古いEXCELSIORの整備 ― 2023/12/04
製造から50年程度経過しているEXCELSIORの整備を承りました。
機種は911ですが、珍しいMusette仕様(MMML)です。
古い物なので、それなりに多くの作業が必要となりました。
古い楽器ですが、幸いリードを留めているロウは問題なさそうです。
リードに貼ってある革製のリードバルブも何とか使えそうです。
一般的には、50年程度で革製のリードバルブは総替えします。
リードを留めているロウも50年程度で劣化が問題になってきます。
なので、アコーディオンの最初の寿命は50年程度です。
劣化部分を全て修理すれば、更に何十年と使って行けますが、
修理費用が高額になるので、判断が難しくなります。
そのような理由で、40年を超えた中古は使える残存期間が短いです。
整備済みで販売されている物でも、リードのロウや蛇腹、
バルブのフェルトや革まで交換はされていませんので、
古い楽器は良い状態で長くは使って行けません。
さて、上の画像は一見、何の問題もないように見えますが
小さな問題があります。
何が問題か分かるでしょうか?

収集資料 >>
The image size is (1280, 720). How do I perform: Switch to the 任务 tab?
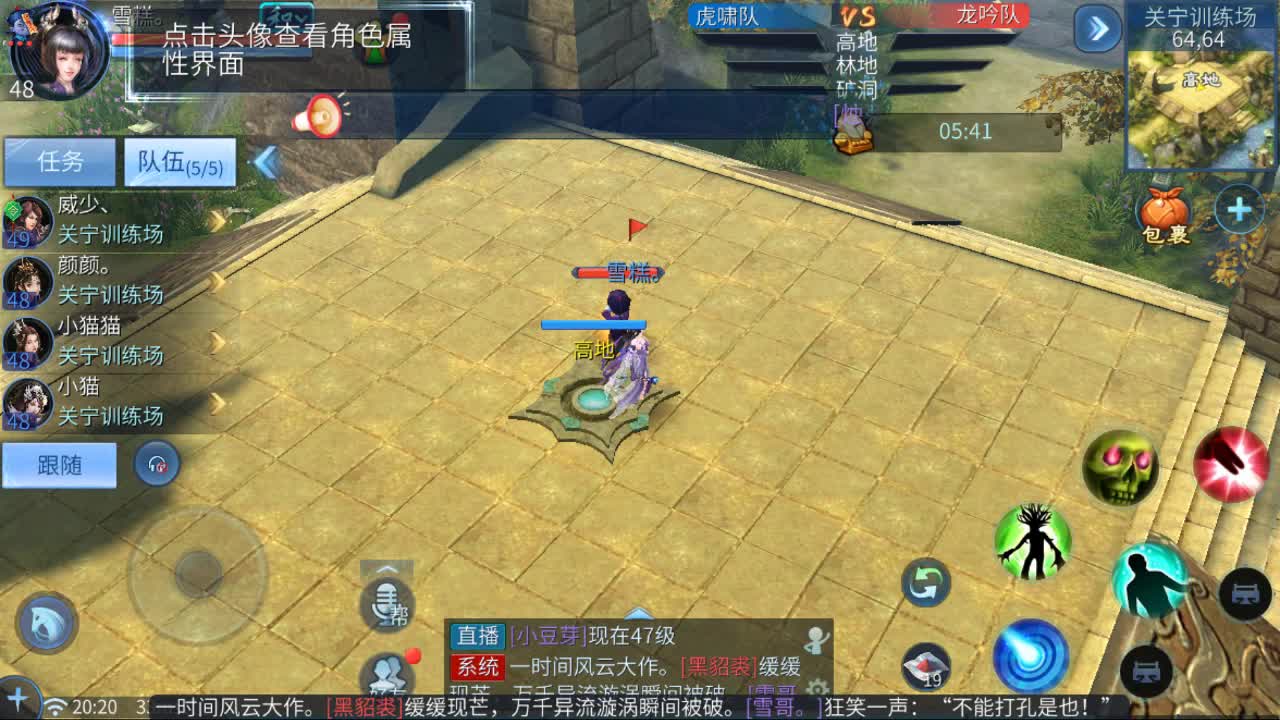[60, 163]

課題一覧 >>
1/ アコーディオン整備の文章によると、整備を頼まれたEXCELSIORの機種は何ですか。
2/ アコーディオン整備の文章を、「リードに貼ってある革製のリードバルブも何とか使えそうです。」から「そのような理由で、40年を超えた中古は使える残存期間が短いです。」までそっくり書き写してください。
3/ アコーディオン整備の文章の続きを、最後の文の後から書き進めてください。
リストは使わなくて構いません。

各課題の解答 >>
1/ 911で、珍しいMusette仕様(MMML)です。

2/
リードに貼ってある革製のリードバルブも何とか使えそうです。
一般的には、50年程度で革製のリードバルブは総替えします。
リードを留めているロウも50年程度で劣化が問題になってきます。
なので、アコーディオンの最初の寿命は50年程度です。
劣化部分を全て修理すれば、更に何十年と使って行けますが、
修理費用が高額になるので、判断が難しくなります。
そのような理由で、40年を超えた中古は使える残存期間が短いです。

3/
答えは、上の画像の通り、リードバルブに付いている
金属製のバネが2枚重なっている事です。
これは見ただけでは簡単には分かりません。
詳細に全てのリードを点検していかないと気付く事はできませんが、
調律前に行うリードの修正作業で見つける事ができました。
言うまでもなく、これは製造時からの問題です。
人が作業する事なので、こういう事もあります。
こちらは経年による問題です。
リードに錆が出ています。
幸い錆の程度は軽く、錆びている箇所も多くはありませんでした。
リードに錆があると調律が安定しないので、錆がある場合は
楽器として使って行く事ができない程の大きな問題です。
進行度合いによっては修理費用がとても大きくなります。
また、楽器の保管状況や使用環境によっては
比較的新しい楽器でも起きる事があるので注意が必要です。
錆があっても普通に音は出るので、オークションなどの中古楽器は
常に錆リスクがあります。
錆があれば修理費用が高額になりますし、
修理しなければ楽器として使う事ができません。
返品もできないので、全くのムダになります。
オークションと言ってもタダではないので、高額な博打ですね。
ベース側のレジスタースイッチを操作した時の感触に
引っ掛かりがあり気になるので点検をしました。
その結果、動きに問題があるのはスイッチ機構ではなく、
リードの下にあるシャッター機構のうち、
一番高い音のリードの列に問題がある事が分かりました。
上の画像の矢印部分を動かすと硬い感じの引っ掛かりがあります。
更に調べてみると、リードの木枠を固定する金具のネジの先端が
シャッター機構の上に突き出ていて、これが干渉していました。
矢印部分が突き出ているネジの先端です。
この位置では先端は機構と接触していません。
シャッター機構を動かして行くと、高くなっている部分が
ネジの先端に当たる所があります。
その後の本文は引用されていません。